Render each nonblank line of the entries below as a Markdown table with the columns Row and Line, numbering the rows in order and omitting the pictures.

-- start of EXERCISE MATERIALS --

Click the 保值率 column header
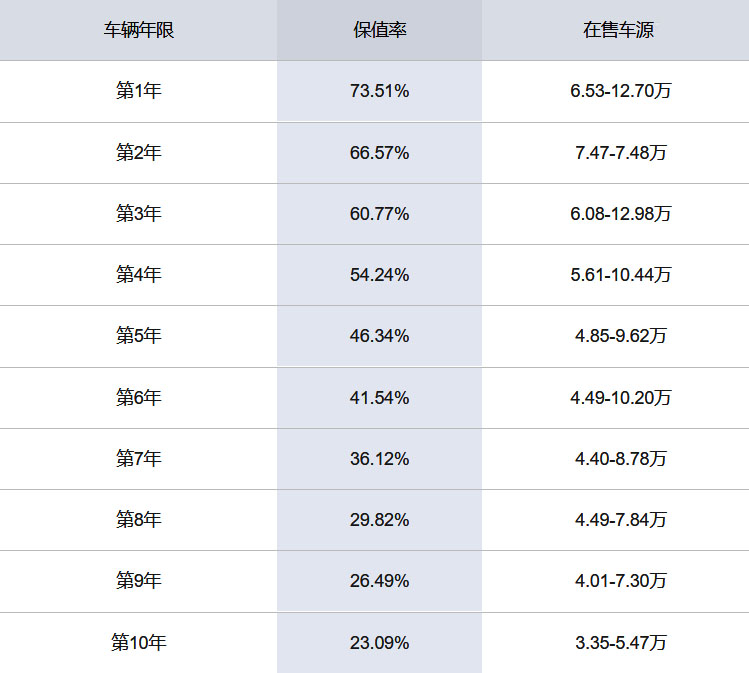The height and width of the screenshot is (673, 749). click(x=379, y=30)
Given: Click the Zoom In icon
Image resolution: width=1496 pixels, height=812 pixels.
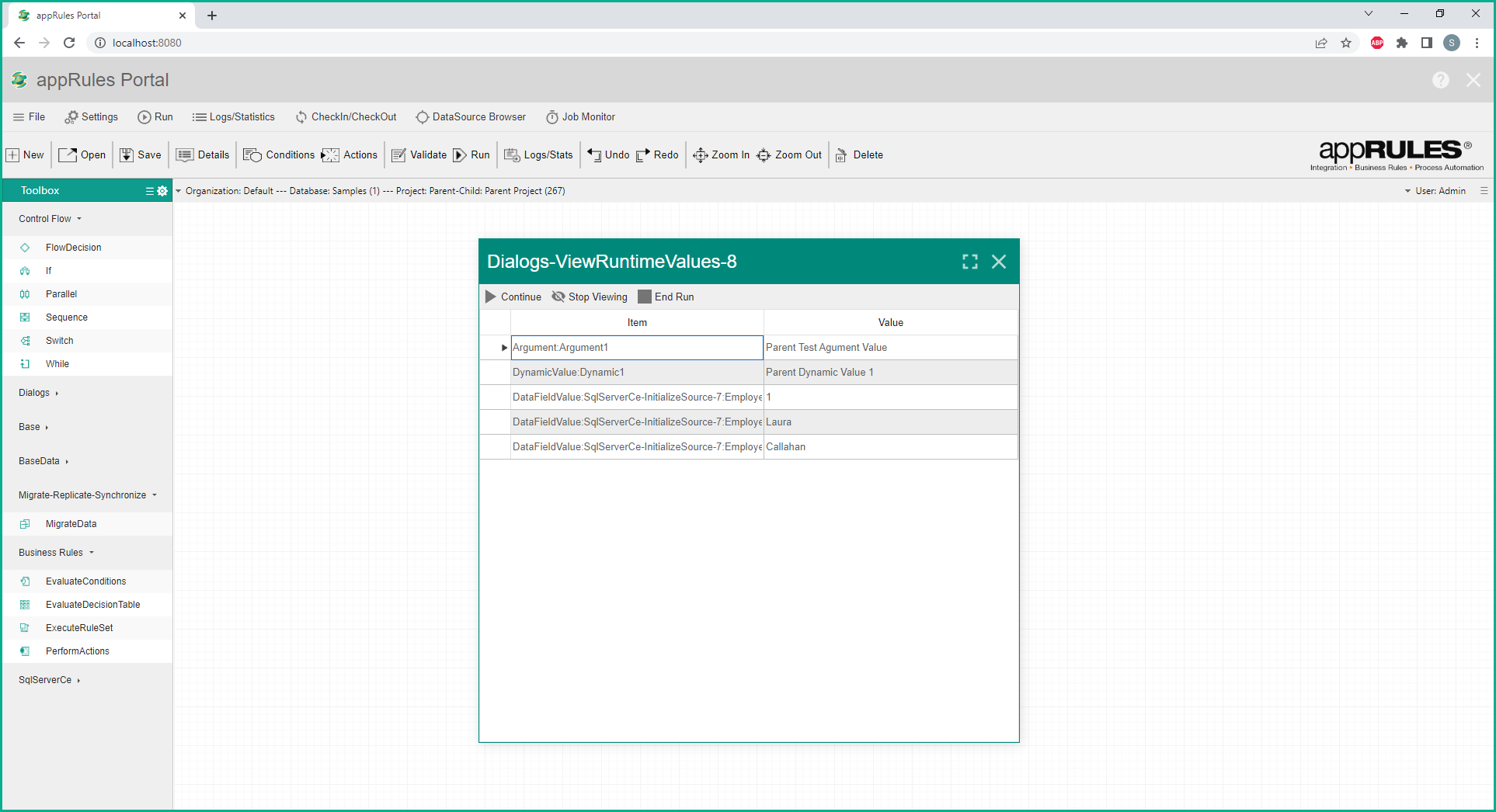Looking at the screenshot, I should (700, 155).
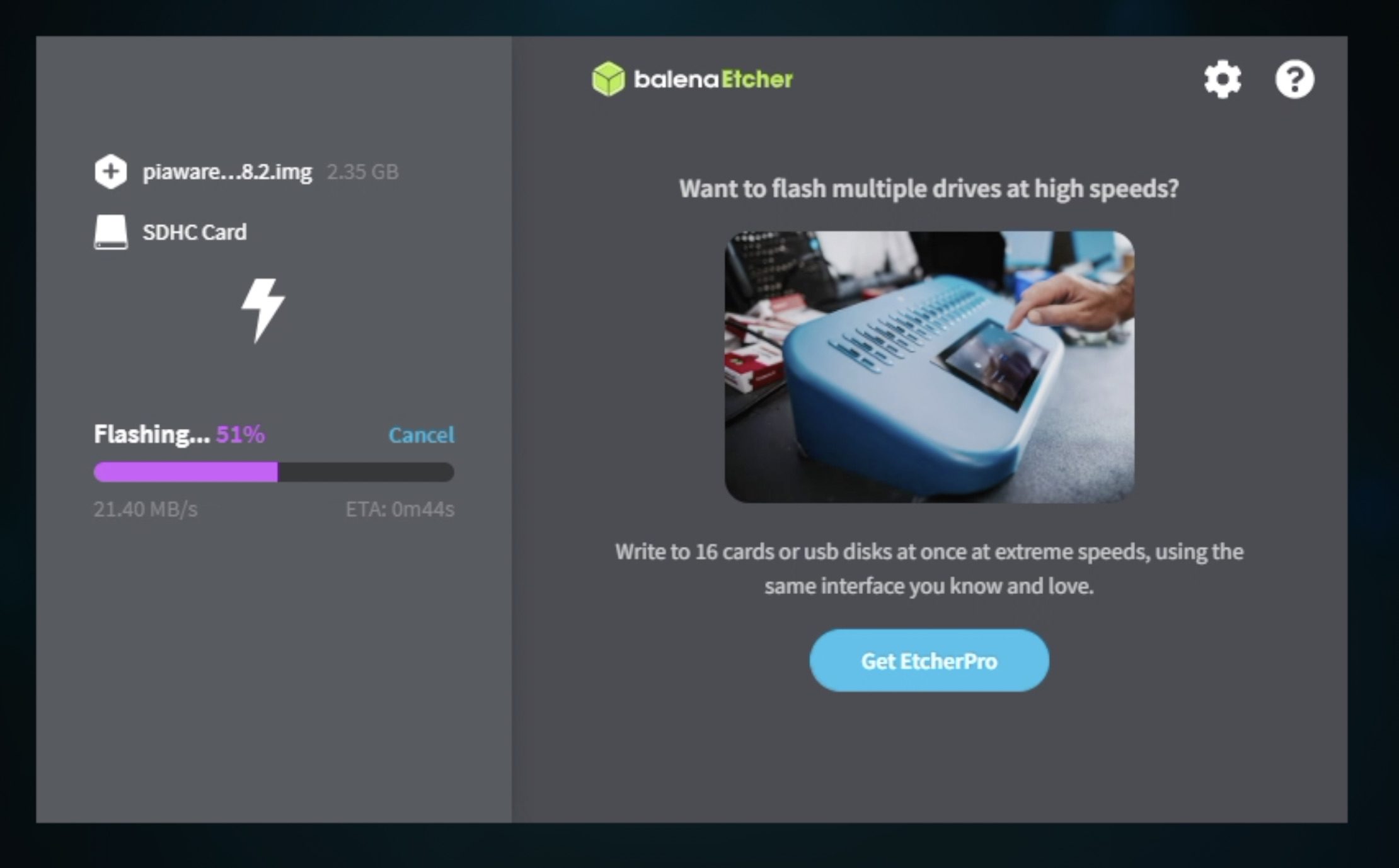Click the Get EtcherPro button
The width and height of the screenshot is (1399, 868).
coord(929,660)

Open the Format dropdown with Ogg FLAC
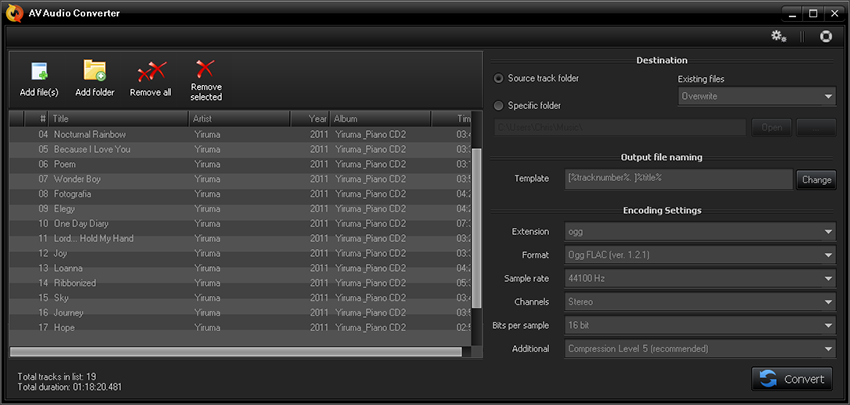coord(700,255)
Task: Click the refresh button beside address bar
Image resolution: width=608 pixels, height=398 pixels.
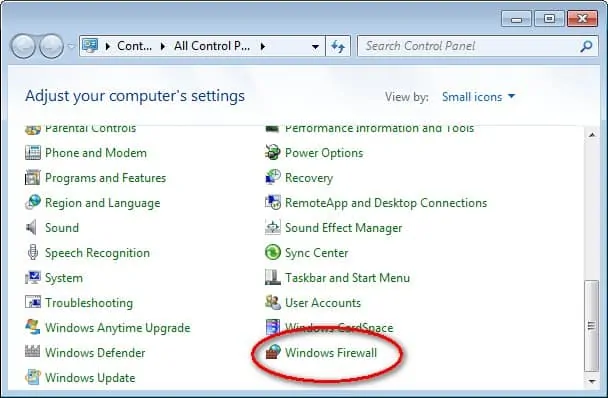Action: coord(338,46)
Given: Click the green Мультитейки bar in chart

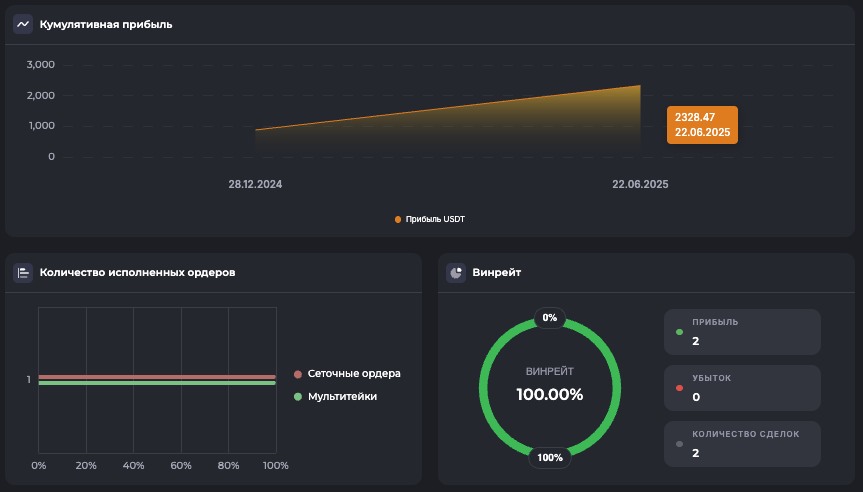Looking at the screenshot, I should (x=156, y=383).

-- end of EXERCISE MATERIALS --

# FINISHED ANSWER
| Row | Line |
|---|---|
| 1 | Click the 保值率 column header |
| 2 | The height and width of the screenshot is (673, 749). click(x=379, y=30) |
| 3 | Given: Click the Zoom In icon |
| 4 | Image resolution: width=1496 pixels, height=812 pixels. |
| 5 | Looking at the screenshot, I should (700, 155). |
| 6 | Click the Get EtcherPro button |
| 7 | The width and height of the screenshot is (1399, 868). |
| 8 | coord(929,660) |
| 9 | Open the Format dropdown with Ogg FLAC |
| 10 | coord(700,255) |
| 11 | Task: Click the refresh button beside address bar |
| 12 | Image resolution: width=608 pixels, height=398 pixels. |
| 13 | Action: coord(338,46) |
| 14 | Given: Click the green Мультитейки bar in chart |
| 15 | Looking at the screenshot, I should (x=156, y=383). |